--- start RECORD EXTRACTS ---

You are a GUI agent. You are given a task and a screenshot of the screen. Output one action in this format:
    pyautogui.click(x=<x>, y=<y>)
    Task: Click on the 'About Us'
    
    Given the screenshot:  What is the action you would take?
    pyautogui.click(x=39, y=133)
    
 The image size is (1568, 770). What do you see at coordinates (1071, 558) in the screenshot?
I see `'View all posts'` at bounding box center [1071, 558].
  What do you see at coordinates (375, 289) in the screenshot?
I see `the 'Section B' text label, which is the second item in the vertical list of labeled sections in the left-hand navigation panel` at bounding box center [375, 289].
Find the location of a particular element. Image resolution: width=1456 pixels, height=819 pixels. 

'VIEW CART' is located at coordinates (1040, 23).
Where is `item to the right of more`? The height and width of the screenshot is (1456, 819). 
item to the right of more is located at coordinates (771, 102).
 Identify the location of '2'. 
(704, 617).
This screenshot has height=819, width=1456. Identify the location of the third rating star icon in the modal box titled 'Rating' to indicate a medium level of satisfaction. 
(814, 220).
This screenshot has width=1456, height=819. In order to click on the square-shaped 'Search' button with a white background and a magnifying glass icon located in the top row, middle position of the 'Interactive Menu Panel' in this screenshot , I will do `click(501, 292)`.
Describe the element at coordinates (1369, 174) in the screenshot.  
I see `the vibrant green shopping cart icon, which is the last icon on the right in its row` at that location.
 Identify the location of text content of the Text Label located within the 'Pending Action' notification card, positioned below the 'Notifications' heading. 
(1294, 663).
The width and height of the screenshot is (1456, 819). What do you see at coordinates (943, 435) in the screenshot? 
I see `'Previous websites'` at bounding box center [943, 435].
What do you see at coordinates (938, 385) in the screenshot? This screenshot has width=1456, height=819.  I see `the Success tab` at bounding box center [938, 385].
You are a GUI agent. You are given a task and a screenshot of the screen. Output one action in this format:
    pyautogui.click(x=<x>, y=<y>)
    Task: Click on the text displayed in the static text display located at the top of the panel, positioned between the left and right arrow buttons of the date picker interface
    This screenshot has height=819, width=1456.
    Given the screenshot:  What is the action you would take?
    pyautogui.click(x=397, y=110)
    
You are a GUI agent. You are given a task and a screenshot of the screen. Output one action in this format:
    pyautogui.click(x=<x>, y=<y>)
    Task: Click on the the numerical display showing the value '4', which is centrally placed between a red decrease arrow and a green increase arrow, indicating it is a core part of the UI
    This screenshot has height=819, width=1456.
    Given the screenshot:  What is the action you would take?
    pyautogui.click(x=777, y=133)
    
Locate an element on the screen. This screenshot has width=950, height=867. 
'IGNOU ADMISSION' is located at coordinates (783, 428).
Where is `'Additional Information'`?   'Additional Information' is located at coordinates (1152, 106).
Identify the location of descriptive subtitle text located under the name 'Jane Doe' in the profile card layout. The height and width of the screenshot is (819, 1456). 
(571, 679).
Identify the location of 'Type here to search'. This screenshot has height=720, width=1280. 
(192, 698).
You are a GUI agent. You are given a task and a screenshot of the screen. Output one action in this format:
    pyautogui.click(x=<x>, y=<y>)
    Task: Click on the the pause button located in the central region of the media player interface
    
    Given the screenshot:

--- end RECORD EXTRACTS ---

WHAT IS BEING ASKED —
Please reproduce all of the data above line for line, with no changes.

REPLY —
You are a GUI agent. You are given a task and a screenshot of the screen. Output one action in this format:
    pyautogui.click(x=<x>, y=<y>)
    Task: Click on the 'About Us'
    
    Given the screenshot:  What is the action you would take?
    pyautogui.click(x=39, y=133)
    
 The image size is (1568, 770). What do you see at coordinates (1071, 558) in the screenshot?
I see `'View all posts'` at bounding box center [1071, 558].
  What do you see at coordinates (375, 289) in the screenshot?
I see `the 'Section B' text label, which is the second item in the vertical list of labeled sections in the left-hand navigation panel` at bounding box center [375, 289].
Find the location of a particular element. Image resolution: width=1456 pixels, height=819 pixels. 

'VIEW CART' is located at coordinates (1040, 23).
Where is `item to the right of more`? The height and width of the screenshot is (1456, 819). 
item to the right of more is located at coordinates (771, 102).
 Identify the location of '2'. 
(704, 617).
This screenshot has height=819, width=1456. Identify the location of the third rating star icon in the modal box titled 'Rating' to indicate a medium level of satisfaction. 
(814, 220).
This screenshot has width=1456, height=819. In order to click on the square-shaped 'Search' button with a white background and a magnifying glass icon located in the top row, middle position of the 'Interactive Menu Panel' in this screenshot , I will do `click(501, 292)`.
Describe the element at coordinates (1369, 174) in the screenshot.  
I see `the vibrant green shopping cart icon, which is the last icon on the right in its row` at that location.
 Identify the location of text content of the Text Label located within the 'Pending Action' notification card, positioned below the 'Notifications' heading. 
(1294, 663).
The width and height of the screenshot is (1456, 819). What do you see at coordinates (943, 435) in the screenshot? 
I see `'Previous websites'` at bounding box center [943, 435].
What do you see at coordinates (938, 385) in the screenshot? This screenshot has width=1456, height=819.  I see `the Success tab` at bounding box center [938, 385].
You are a GUI agent. You are given a task and a screenshot of the screen. Output one action in this format:
    pyautogui.click(x=<x>, y=<y>)
    Task: Click on the text displayed in the static text display located at the top of the panel, positioned between the left and right arrow buttons of the date picker interface
    This screenshot has height=819, width=1456.
    Given the screenshot:  What is the action you would take?
    pyautogui.click(x=397, y=110)
    
You are a GUI agent. You are given a task and a screenshot of the screen. Output one action in this format:
    pyautogui.click(x=<x>, y=<y>)
    Task: Click on the the numerical display showing the value '4', which is centrally placed between a red decrease arrow and a green increase arrow, indicating it is a core part of the UI
    This screenshot has height=819, width=1456.
    Given the screenshot:  What is the action you would take?
    pyautogui.click(x=777, y=133)
    
Locate an element on the screen. This screenshot has width=950, height=867. 
'IGNOU ADMISSION' is located at coordinates (783, 428).
Where is `'Additional Information'`?   'Additional Information' is located at coordinates (1152, 106).
Identify the location of descriptive subtitle text located under the name 'Jane Doe' in the profile card layout. The height and width of the screenshot is (819, 1456). 
(571, 679).
Identify the location of 'Type here to search'. This screenshot has height=720, width=1280. 
(192, 698).
You are a GUI agent. You are given a task and a screenshot of the screen. Output one action in this format:
    pyautogui.click(x=<x>, y=<y>)
    Task: Click on the the pause button located in the central region of the media player interface
    
    Given the screenshot:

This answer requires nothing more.